Before we get to the box score itself, let’s take a step back and appreciate everything this team has accomplished this season. With the win, LSU finishes the year 6-2 in SEC play. Do you know the last time LSU finished 6-2? 2012.
LSU beat the SEC West champion Auburn Tigers, won six conference games despite having only three home games, and finished up the year in the traditional fashion, by beating Texas A&M for the seventh consecutive season.
This wasn’t a good year, this was a great year. If Ed Orgeron did not at least meet your expectations in Year One of his tenure, then the problem is with you, not him. And more than anything, there is something unmeasurable about this season: it was fun. This is the most fun I’ve had in years, and trust me, I’m pretty good at having fun.
24. LSU’s margin of victory. LSU won three consecutive games by 20-plus points, but this was the biggest margin this month, and it was against the best of the three opponents. Let’s not put too fine a point on it, we own these guys right now.
601. Total yardage. LSU moved the ball effectively all game, primarily through the air. Darrel Williams helped out the rushing totals big time with a 77-yard scamper in the fourth, but for most of the game, LSU had about twice as many yards through the air as it did on the ground.
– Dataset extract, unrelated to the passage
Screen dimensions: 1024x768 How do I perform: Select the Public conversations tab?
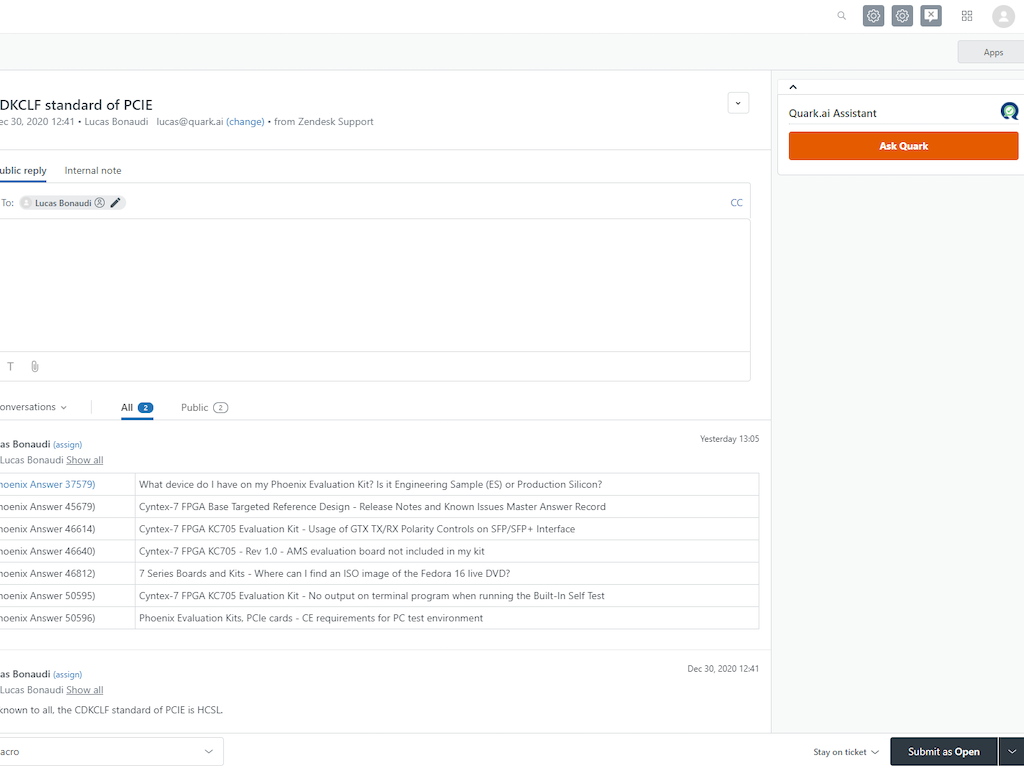[x=196, y=407]
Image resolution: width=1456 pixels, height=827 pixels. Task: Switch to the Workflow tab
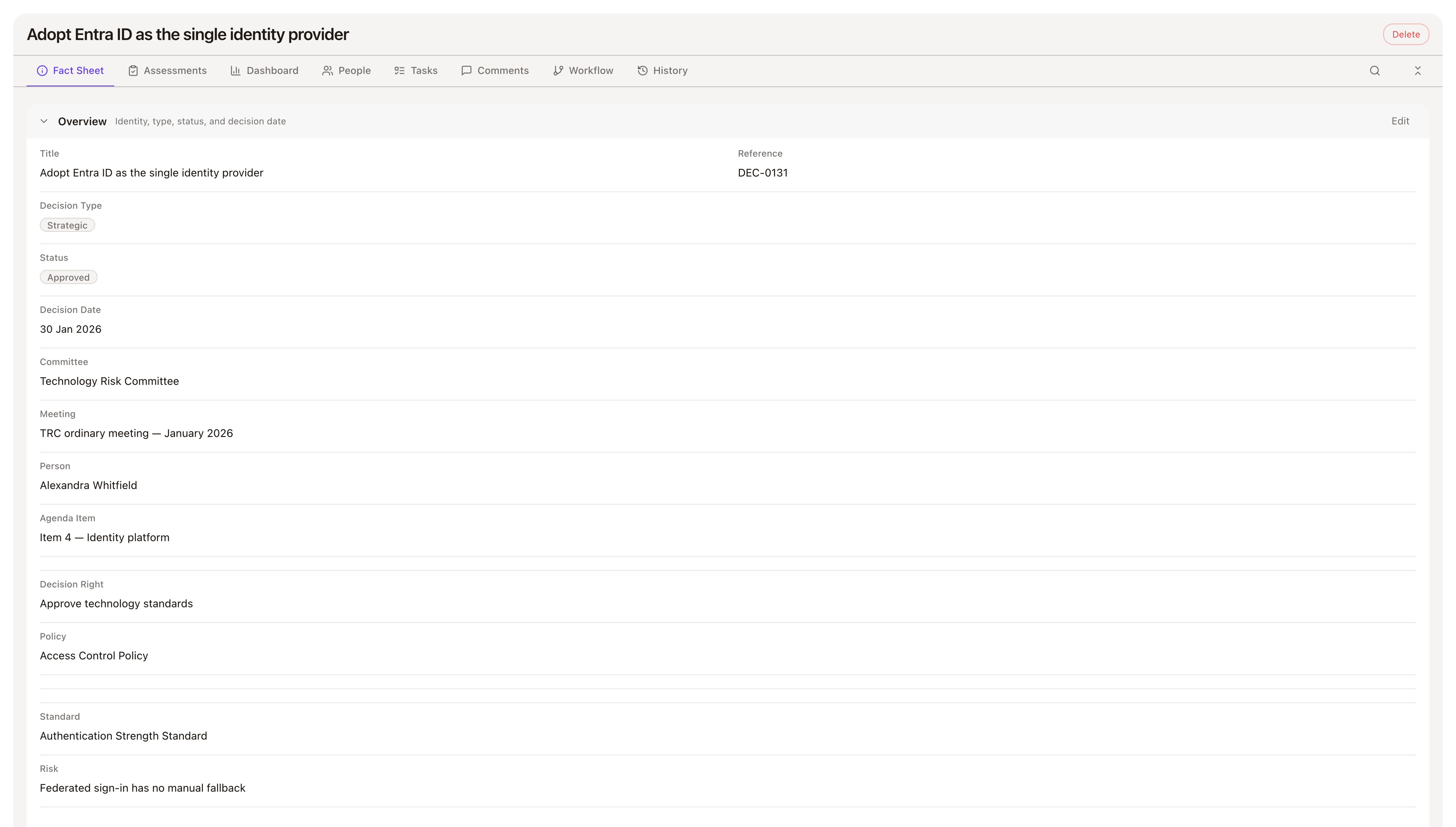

LSU opened this game up by throwing the football, and showed everything the LSU offense could be.
7-78-1. Christian Kirk’s stat line. The guy is too good to entirely shut down, and he had himself a nice game. The key for LSU was keeping him somewhat in check and not letting Kirk be the difference maker. Kirk had a good game, but not a great one. As A&M’s best player, they needed him to be great. This wasn’t enough.
7/9. LSU’s red zone efficiency. Six of those scores were touchdowns. The efficiency itself is nothing to write home about either way, but making it to the opponent’s 20-yard line NINE times in one game is remarkable. That’s an amazing stat. The Tiger offense camped out in the red zone, and even ended the game running the victory formation from inside the red zone.
13. Combined tackles for a loss. A&M had six, four of them sacks while LSU had seven tackles for loss and two sacks. The offenses combined for 134 plays meaning that, roughly speaking, on every offensive play, regardless of who had the ball, there was about a ten percent chance the play was going to lose yardage. Greg Gilmore was the only player with at least two TFLs, as they were spread out among 13 different players.
347. Danny Etling’s passing yards. He threw for 347 yards on 19 of 30 attempts. He also added three touchdowns for good measure. It was a fiting swan song for the senior. He played absolutely lights out.
4. Texas A&M turnovers. You can’t win if you turn the ball over four times. LSU only scored 13 points off of turnovers, so those turnovers more prevented from the Aggies from scoring than anything, which was a pretty big deal, particularly when the game got tight in the third quarter.
2. Snaps taken by Caleb Lewis. You’re welcome, Crackles.